Genomics Medicine Ireland will open a Dublin centre to collect and study people's genetic data

The life sciences firm is building a vast database to improve disease treatments.

By Jonathan Keane Reporter, Fora

LIFE SCIENCES COMPANY Genomics Medicine Ireland (GMI) is to open a new research facility in Dublin city centre as part of its mission to collect and analyse genetic data on hundreds of thousands of people.

GMI secured a unit on Pearse St, next to Trinity College, and signed the lease just before Christmas. The facility is expected to open around April of this year with four initial staff.

It will serve as a research hub in the city centre for the company’s work analysing human genome data to inform better treatments of diseases. The clinic will expand on its existing GenoFit programme at UCD.

“The UCD clinic is booked out up to two months in advance, sometimes three months,” Jackie Dolan, clinical programme manager, told Fora.

“We want to be able to facilitate those people who are trying to get appointments and provide another site that’s very easily accessible to more people.”

While GMI facilitates booking appointments online, the Pearse St clinic will also allow people to come in directly for more information about the work the company does.

“(People can) speak to somebody there about all the different studies that we have going on. There’ll be someone to help schedule an appointment,” Dolan said.

IMG_2066 The unit on Pearse St.

Once a volunteer signs up, they will go through health and fitness assessments that will gauge things like blood sugar, BMI and bone density along with filling out a lifestyle questionnaire.

“This is all voluntary and they know exactly what is involved in the assessment before they start off,” Dolan explained.

“At the end, we provide them with the results of their test and we give them an interpretation manual and they can understand what their results mean with respects to normal results, age and gender.”

GMI is building an extensive genomic database of 400,000 volunteers to create a large platform for researching treatments and medicines.

The company believes this greater understanding of genomics will be a key to finding new treatments for diseases like multiple sclerosis, asthma and diabetes.

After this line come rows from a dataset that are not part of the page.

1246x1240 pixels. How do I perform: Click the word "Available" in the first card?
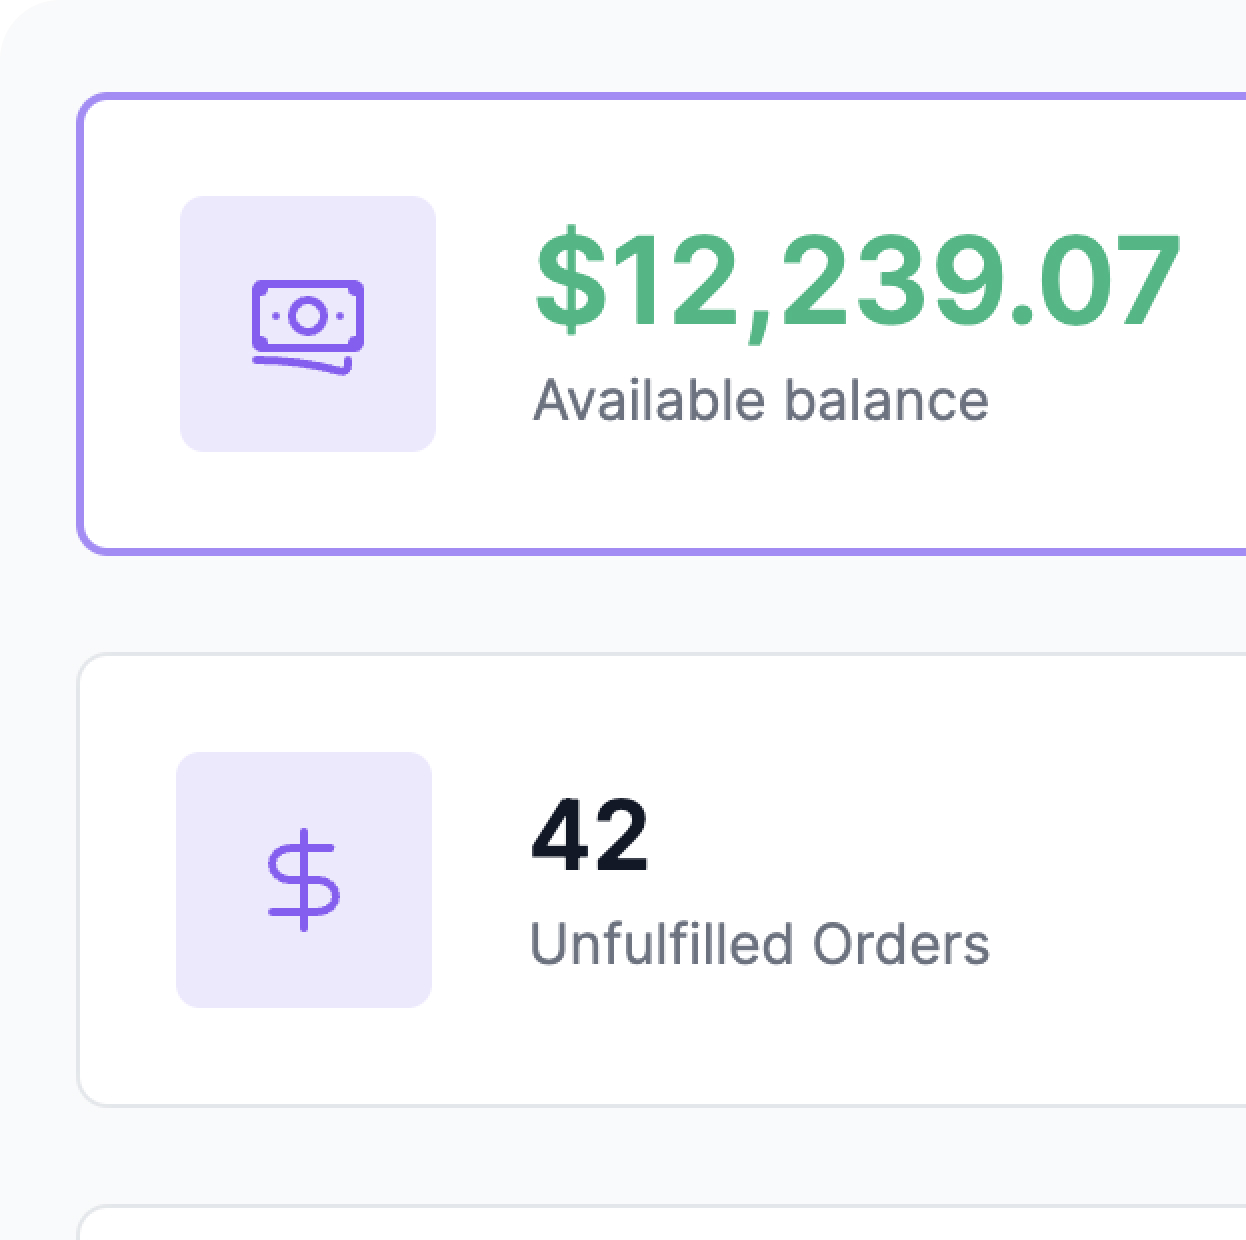pyautogui.click(x=649, y=400)
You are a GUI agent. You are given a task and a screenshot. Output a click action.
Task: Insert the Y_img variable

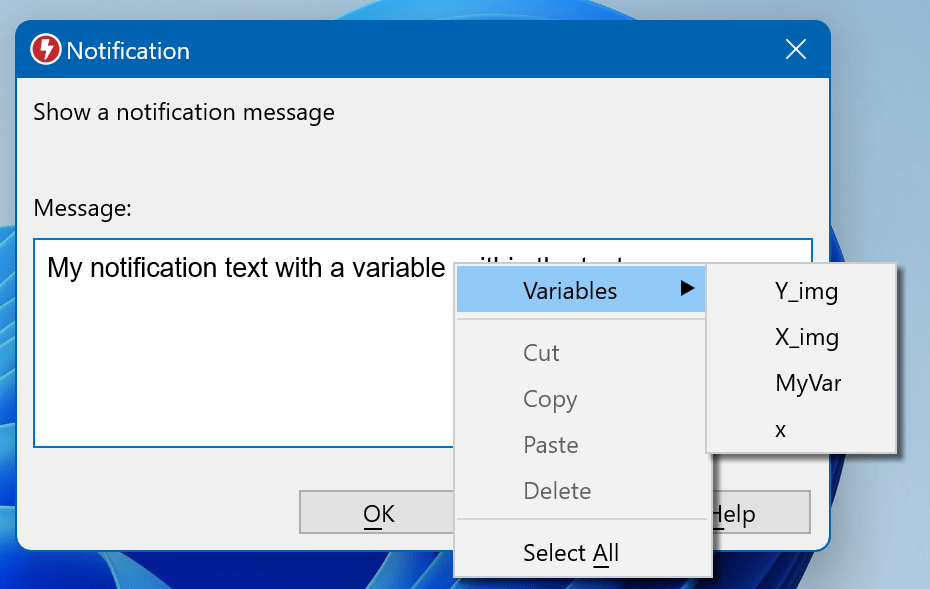(x=806, y=292)
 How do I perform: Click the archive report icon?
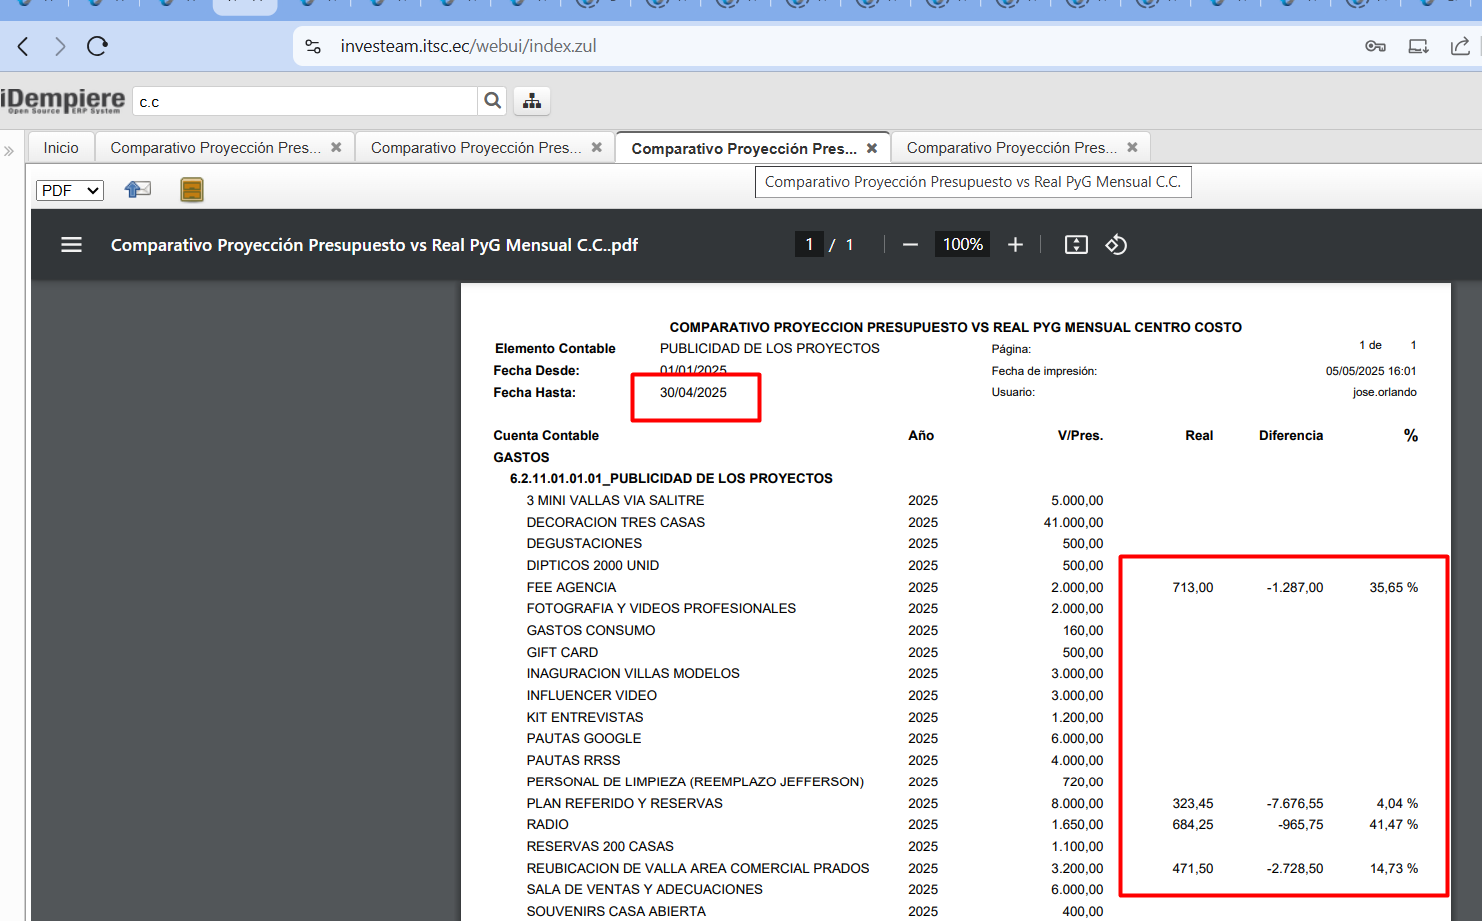[192, 189]
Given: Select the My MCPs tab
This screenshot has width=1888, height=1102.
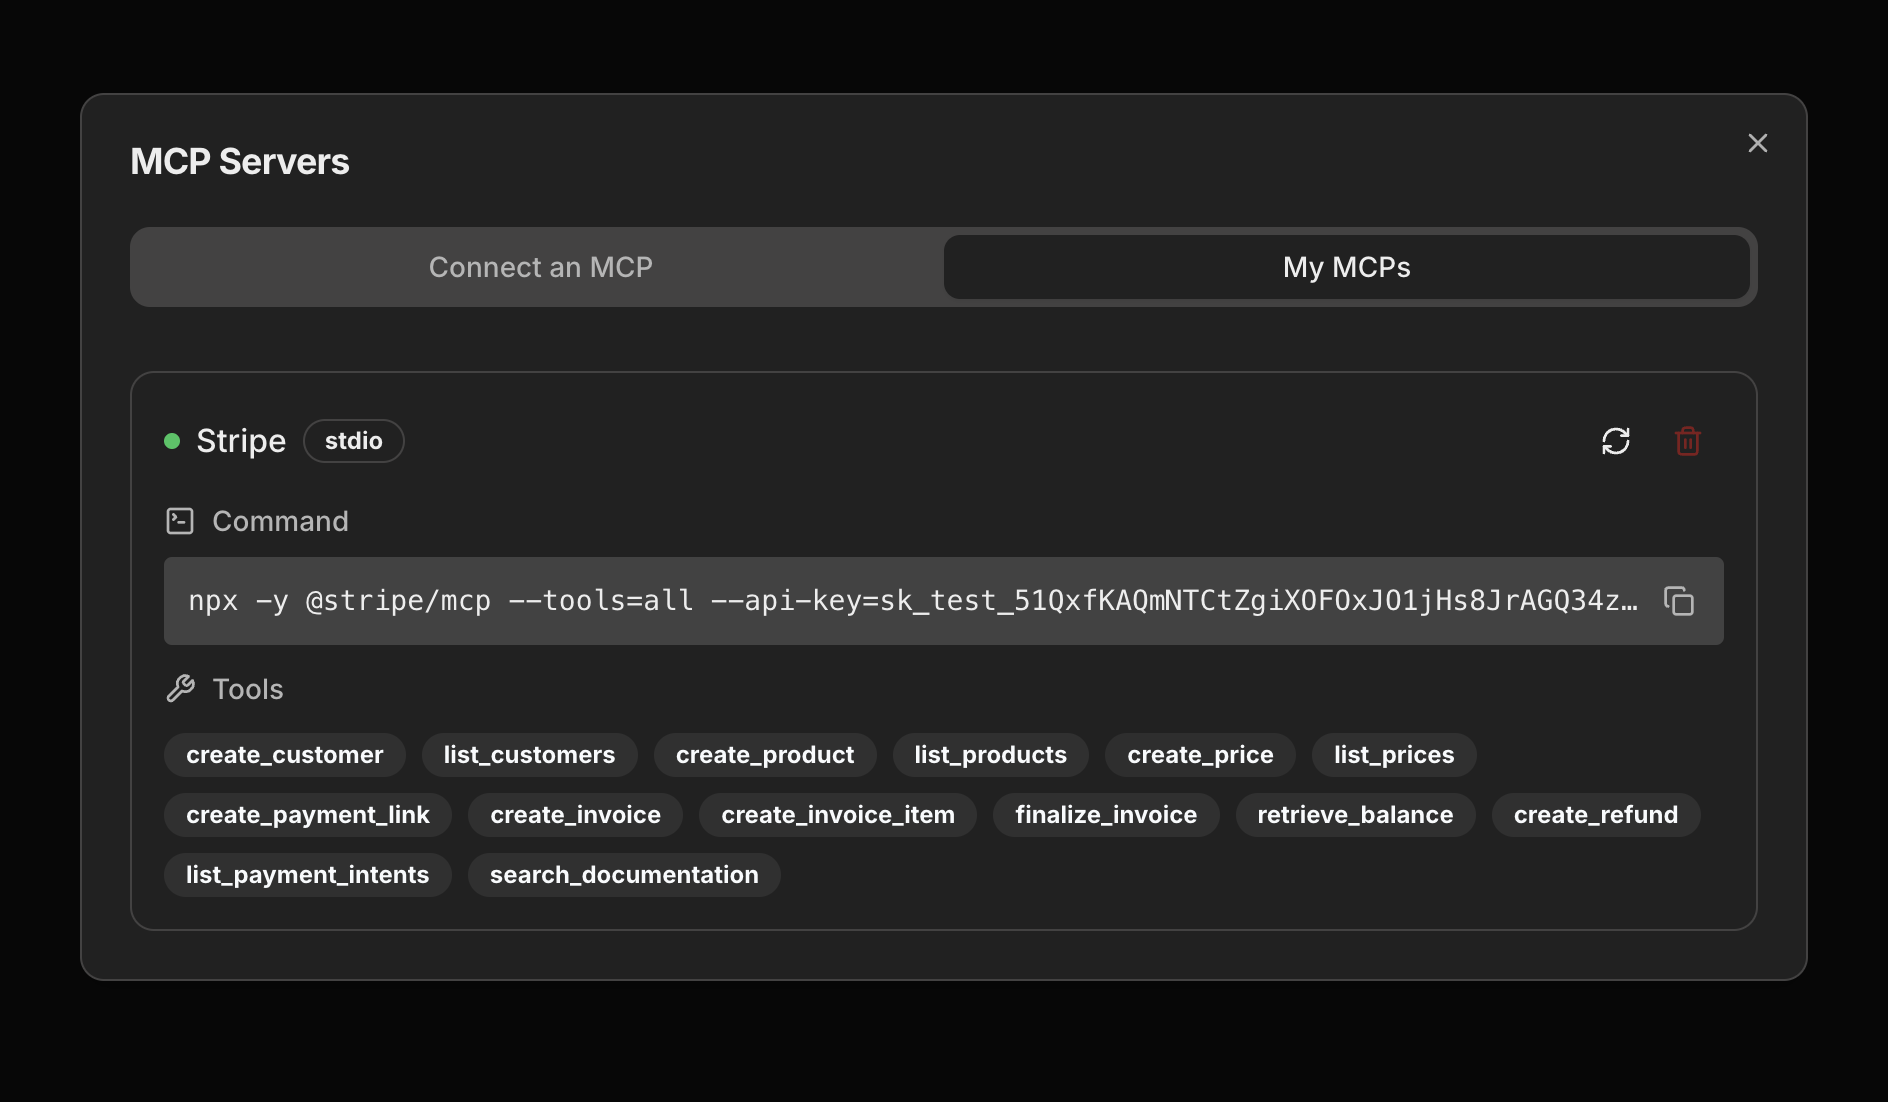Looking at the screenshot, I should point(1346,267).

According to the company, it has strict rules in place around its collection and analysis of this medical data to fall in line with data protection laws like GDPR with the information ‘pseudonymised’ to remove personal identifiers in the medical data, which is held within the EU.

Future

In November, GMI was acquired by US medical technology company WuXi NextCODE for an undisclosed sum.

The Irish company, founded in 2015, previously raised $40 million from backers including Google Ventures.

WuXi NextCODE is carrying out a similar genomics mission but on a global scale. GMI will serve as its European headquarters with plans to hire 600 roles in the company over the next five years.

Amy Swearingen, head of marketing at GMI, said that the majority of those roles, spanning medical and technology positions, will be at the company’s head office in Cherrywood.

“The investment in November will allow us to scale much more rapidly than we otherwise might have been able to do. We’ve been tracking very well against our targets,” she said.

“Things like being able to expand to the new Trinity central site will help us get up there much faster.”

Swearingen added that it’s likely GMI will open regional clinics around the country to further boost accessibility, but that’s further down the pipeline.

“Right now we’re looking at the immediate targets ahead of us so getting this clinic up and running,” she said.

“We’ve had such early success with the UCD clinic that we wanted to open this second clinic. I think this model is working well and we’re finding that it’s helpful to the people that want to participate.”

Note: This article was amended to clarify details around WuXi NextCODE.